Crypto fragmentation: stablecoins, Bitcoin and tokenization diverge

Crypto fragmentation is reshaping how traders should read the market, as different crypto sectors are no longer moving together. The article argues crypto has split into at least four “industries”: stablecoins & payments, Bitcoin as an asset class, tokenization & on-chain finance, and blockchain infrastructure. Stablecoins appear to be the most cycle-detached growth engine. Stablecoin market cap is cited at about $321.6B, with USDT around $189.8B and USDC about $76.9B. Circle reported Q1 revenue and reserve income up 20% to $694M, while USDC circulation rose 28% YoY. Visa’s stablecoin settlement pilot is described as reaching a $7B annualized run rate (up 50% QoQ) across nine blockchains, linking growth to real payment volumes. Bitcoin is portrayed as trading more like a macro asset driven by institutional flows. CoinShares reports about $858M of weekly inflows into digital asset investment products for the week ending May 8, with $706.1M into Bitcoin.
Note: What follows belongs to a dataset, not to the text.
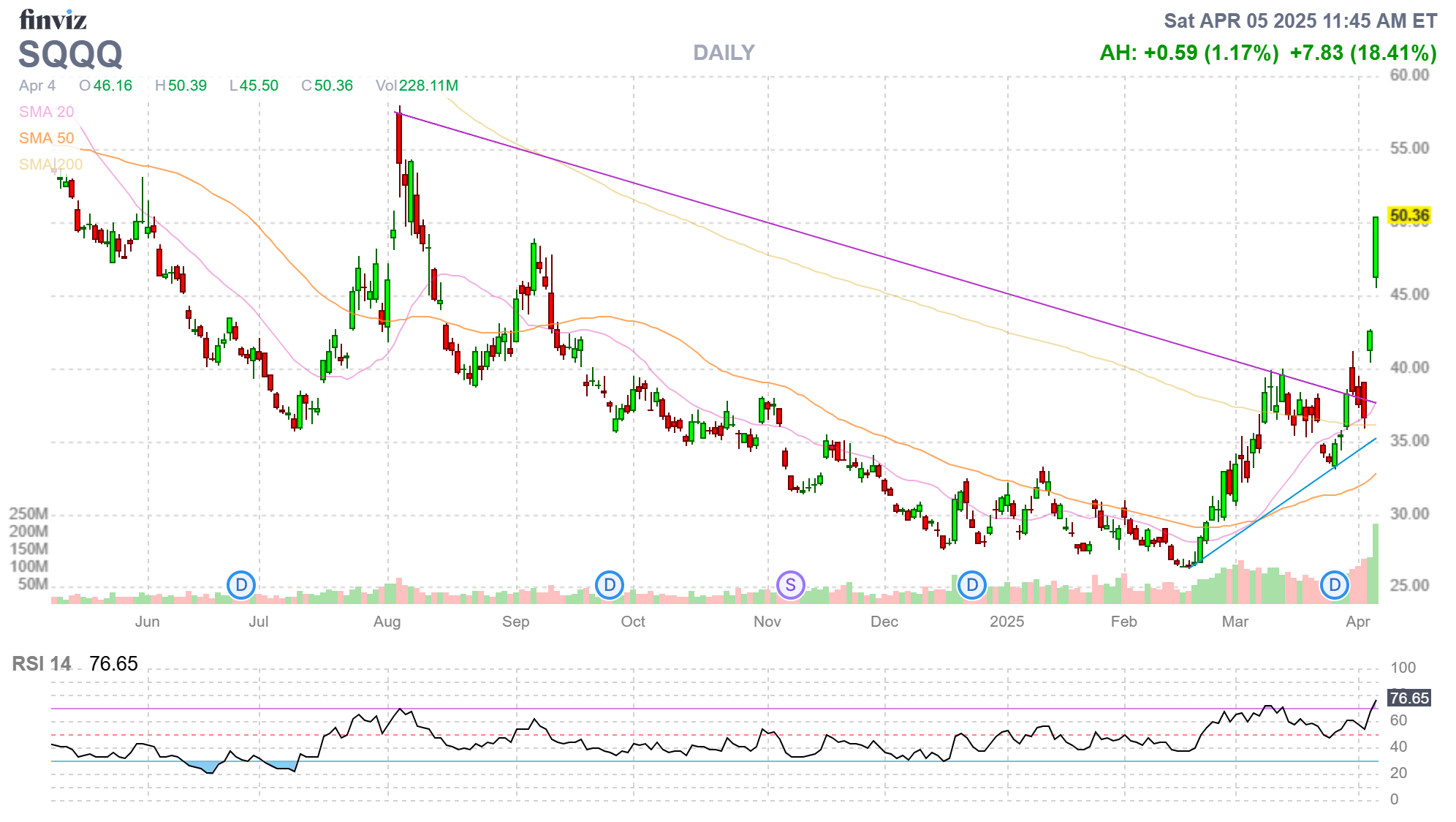Click the yellow 50.36 price tag

coord(1408,216)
The article also notes US-traded spot Bitcoin ETFs had a $630.4M net outflow on May 13, emphasizing that fund positioning can swing daily. Tokenization/DeFi are described as uneven. Tokenization metrics are cited via RWA.xyz ($26.7B distributed asset value; $345B represented value). DeFi TVL fell 10.7% MoM to $82.7B in April while $635.24M in exploits were absorbed. The piece further stresses that infrastructure progress can lag token repricing on L2s. Overall, this crypto fragmentation narrative suggests relative performance dispersion: BTC and regulated stablecoins may lead, while parts of DeFi and infrastructure tokens may lag without strong fee capture.
Bullish
The article’s core claim is crypto fragmentation: stablecoins, Bitcoin, tokenization/DeFi, and infrastructure are driven by different fundamentals. That typically helps the market mature but can also widen performance dispersion. For traders, the near-term bullish bias comes from evidence of stablecoins and Bitcoin behaving more like “real-economy” and “institutional macro” exposures. Stablecoin supply growth tied to settlement pilots (Visa) and issuer fundamentals (Circle reserve/yield and circulation) can attract incremental capital even when speculative tokens stall. Meanwhile, Bitcoin’s sensitivity to ETF/investment-product flows implies more persistent demand from institutional allocators, which can support BTC relative strength. However, the piece also highlights risks that temper the broader upside: DeFi TVL is down and exploits remain a drag, while infrastructure token price action can lag operational progress. In prior cycles, when BTC led and the “everything goes up together” bid weakened, traders often shifted toward BTC/stablecoin-linked trades and away from high-risk DeFi until user/fee metrics improved. Net: bullish for BTC and stablecoin-related narratives, but expect volatility and underperformance in segments like DeFi tokens lacking fee capture. Over the long term, sector-by-sector regulatory clarity and institutional plumbing (tokenization/treasuries) can be structurally positive, reinforcing the current divergence rather than reversing it quickly.